For the 3 GRUs used in the encoding stage, we set the hidden size to 300. For the decoding GRU, we set the hidden size to 600. For the encoding CNN, we use 3 convolution layers and 3 linear layers, and get a final vector with a size of 300. The batch size is 512. We use the Adam Kingma and Ba (2014) optimization method to train the model. For the hyper-parameters of Adam optimizer, we set the learning rate , two momentum parameters and respectively, and . During training, we use “teacher forcing” Williams and Zipser (1989) to make our model converge faster and we set the teacher forcing ratio .

3.5 Results and Analysis

Model Fluency Relevance Overall
F2C 3.80 1.73 2.56
M2C 3.88 1.74 2.58
C2C 4.11 1.83 2.94
Proposal 4.45 1.95 3.30
Human 4.84 2.60 3.87
Table 1: Results of human evaluation metrics on the test set. Human means the real-world live comments from videos. Overall is a comprehensive metric given by our annotators.

As shown in Table 1, our model achieves the highest scores over the baseline models in all three degrees. When only the current frame or one extra live comment is considered (F2C and M2C), the generated live comments have low scores. After considering more surrounding frames and live comments (C2C), all of the scores get higher. Finally, with the gate mechanism that can automatically decide the weights of surrounding frames and live comments, our proposal achieves the highest scores, which are almost near to those of real-world live comments. We use Spearman’s Rank correlation coefficients to evaluate the agreement among the raters. The coefficients between any two raters are all near 0.6 and at an average of 0.63. These high coefficients show that our human evaluation scores are consistent and credible.
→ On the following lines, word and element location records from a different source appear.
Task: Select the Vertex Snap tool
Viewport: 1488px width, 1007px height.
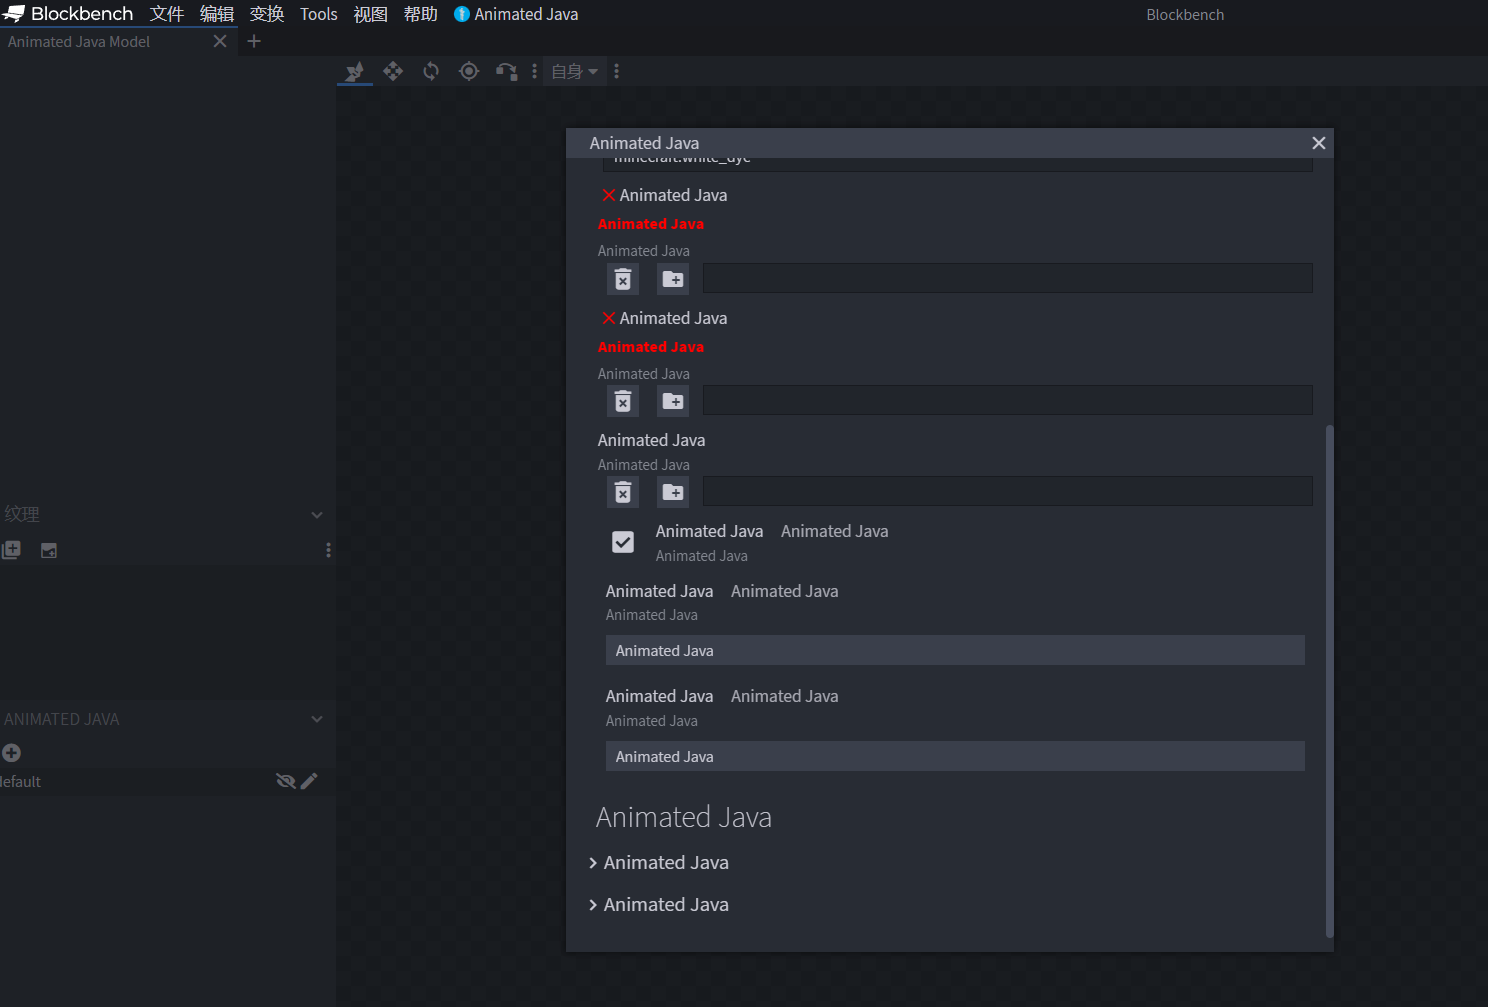Action: point(507,71)
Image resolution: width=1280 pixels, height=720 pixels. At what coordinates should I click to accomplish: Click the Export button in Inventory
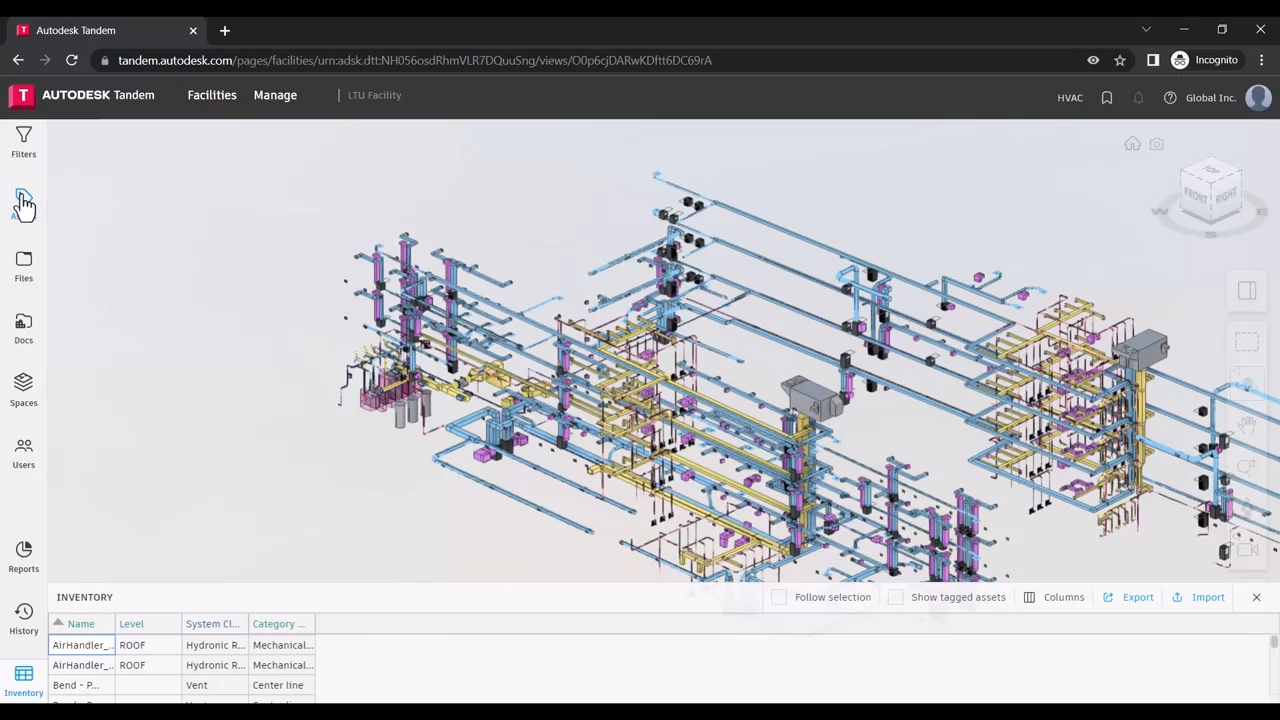pyautogui.click(x=1128, y=597)
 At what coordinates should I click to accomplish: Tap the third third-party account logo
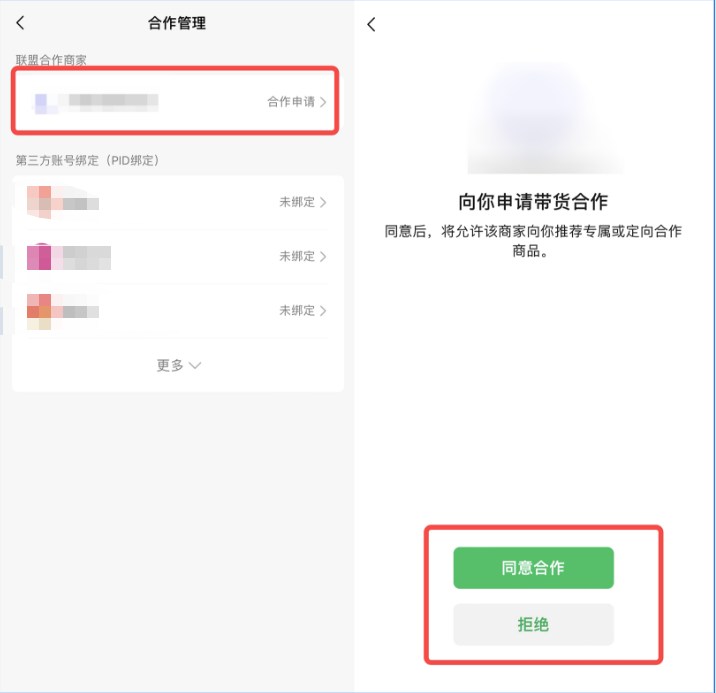(x=39, y=311)
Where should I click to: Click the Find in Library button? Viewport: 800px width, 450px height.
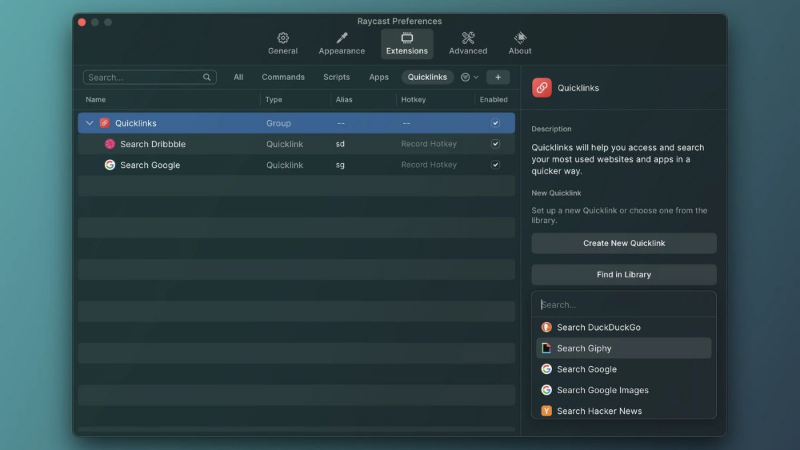(x=623, y=274)
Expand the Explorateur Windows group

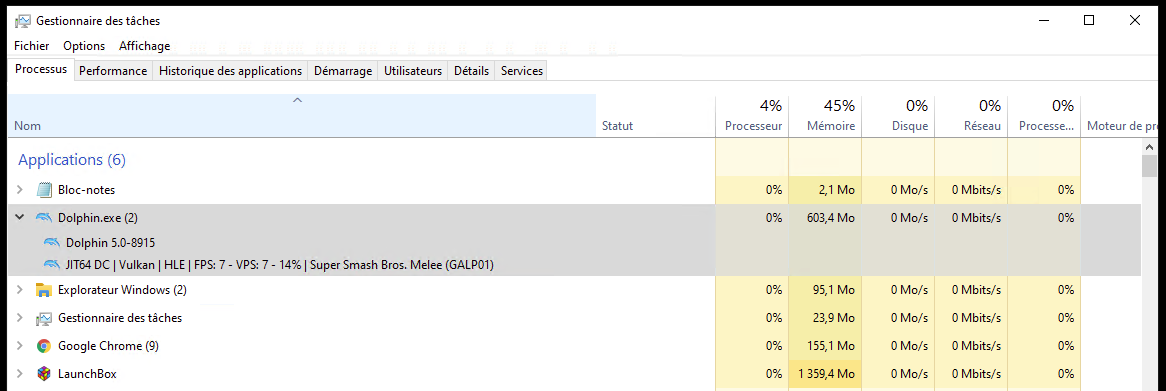(x=20, y=290)
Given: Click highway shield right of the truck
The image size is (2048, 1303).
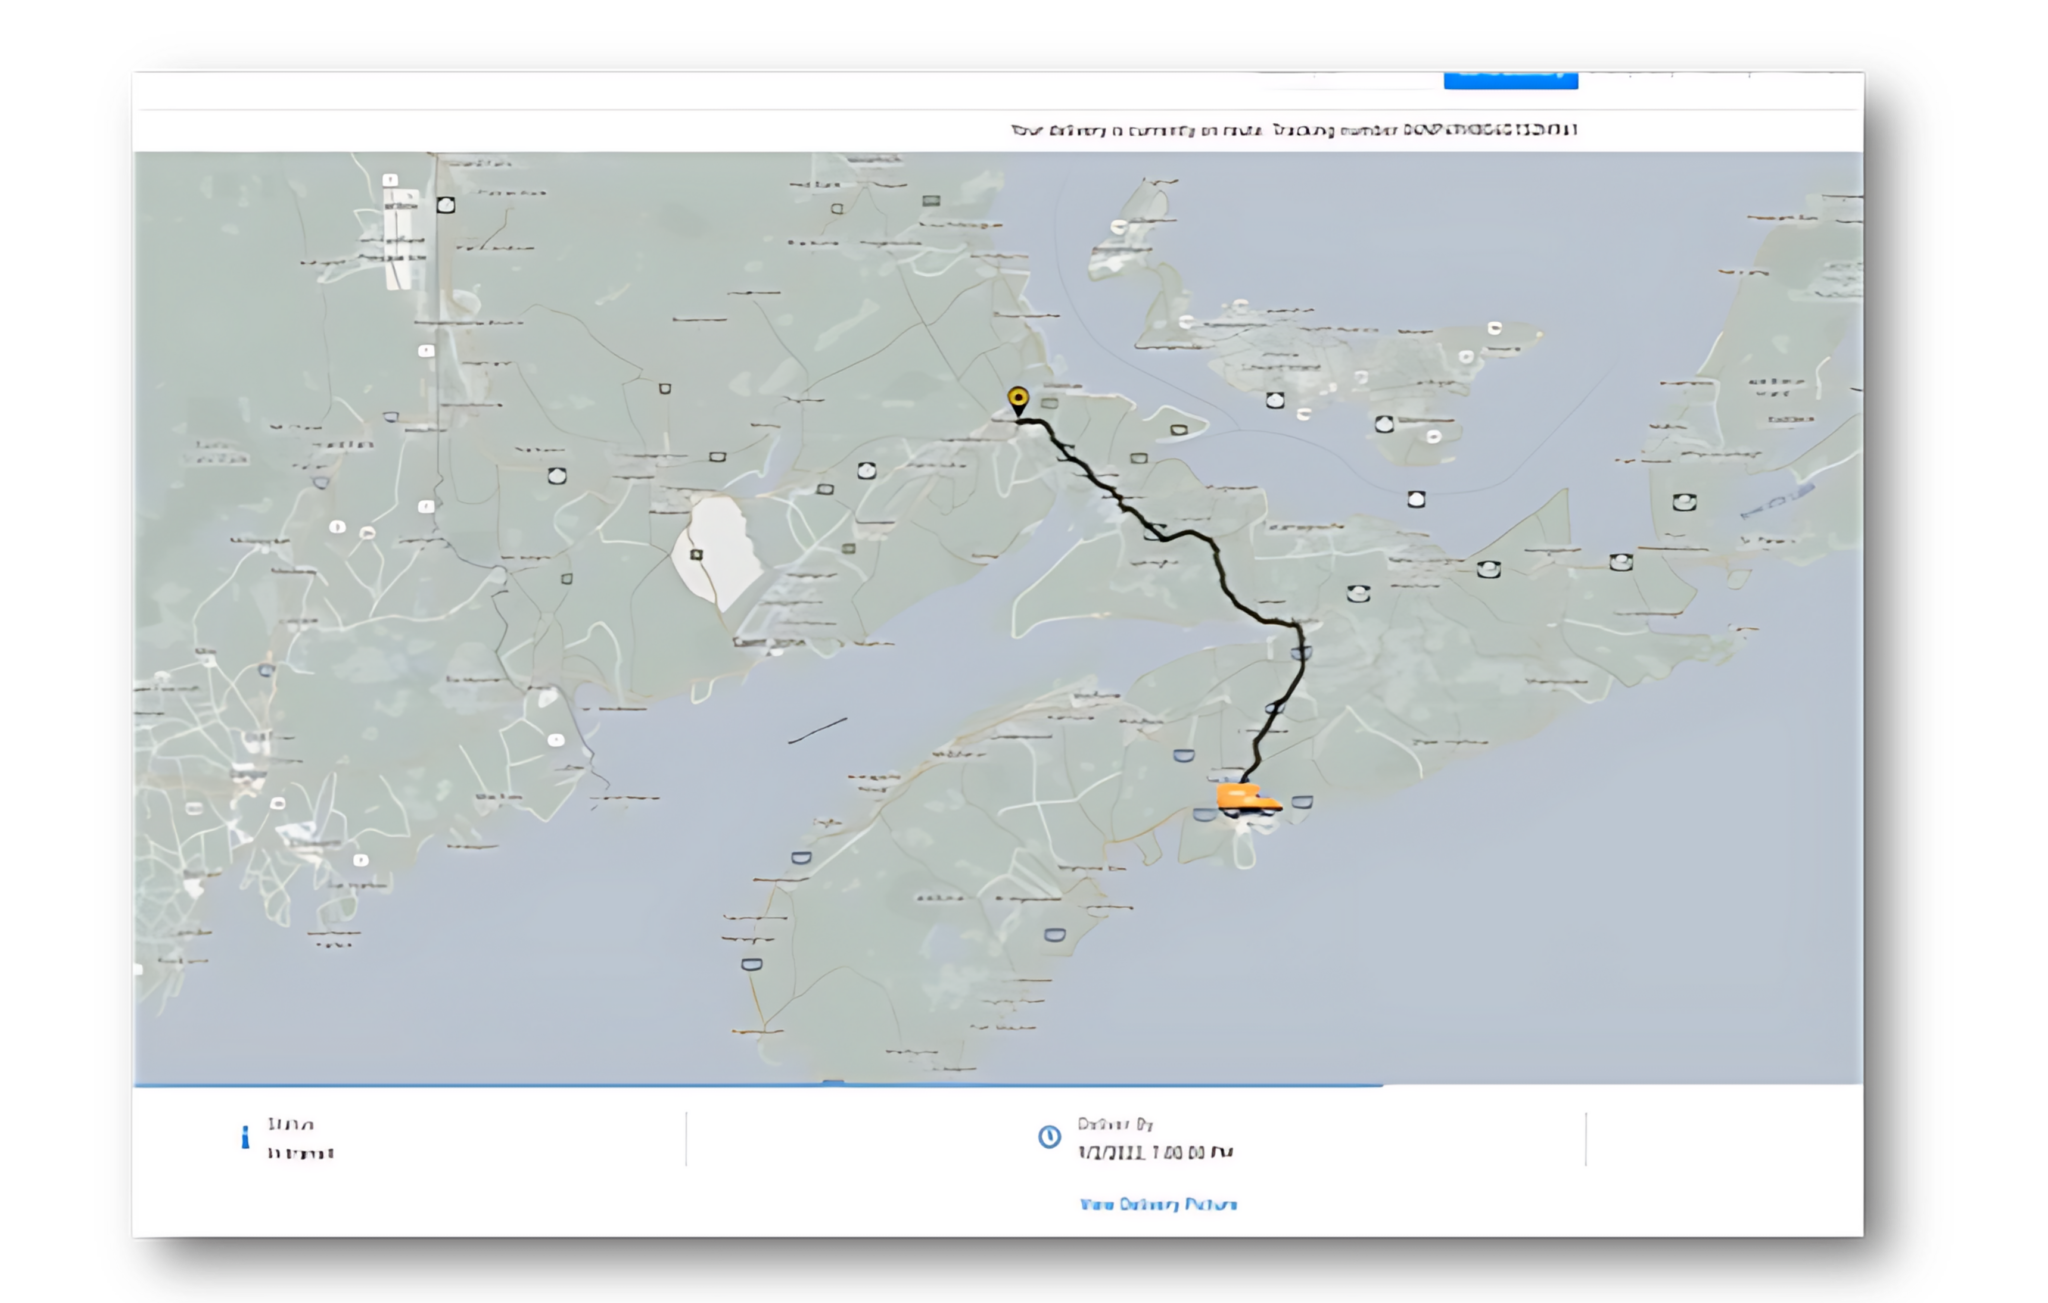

Relevance: The relevant scores presented in Table 1 show that the live comments generated by all models do not achieve high relevant scores, which means that many of the generated live comments are not relevant to the current frame. We go through the real live comments and find that about 75.7% live comments are not relevant to the current frame, but are just chatting. In fact, we can find from Table 1 that the relevance score of real live comments is not high as well. Therefore, the low relevant scores are reasonable. Still, our proposal can generate more relevant live comments owing to its ability to combine the information from the surrounding frames and live comments.

Fluency: From the fluency score presented in Table 1, the BLEU-4 score and the perplexity score presented in Table 2, we can see our proposal can generate live comments which best accord with the human-like style.

Informativeness: From the Average Length in Table 2, we can see our proposal improves the length of the generated live comments, which indicates that more meaningful information is embodied.

Model BLEU-4 Perplexity Average Length
F2C 63.8 181.15 4.50
M2C 65.4 146.15 4.28
C2C 77.2 93.82 4.72
Proposal 83.5 56.85 5.17
Human 97.9 41.01 5.86
Table 2: Automatic evaluation results of the BLEU-4 scores, perplexities and average lengths of live comments on the test set.

4 Related Work

Inspired by the great success achieved by the sequence-to-sequence learning framework in machine translation (Sutskever et al., 2014; Cho et al., 2014; Bahdanau et al., 2014), Vinyals et al. (2015) and Mao et al. (2014) proposed to use a deep convolutional neural network (CNN) to encode the image and a recurrent neural network (RNN) to generate the image captions. Xu et al. (2015) further proposed to apply attention mechanism to focus on certain parts of the image when decoding. Using CNN to encode the image while using RNN to decode the description is natural and effective when generating textual descriptions.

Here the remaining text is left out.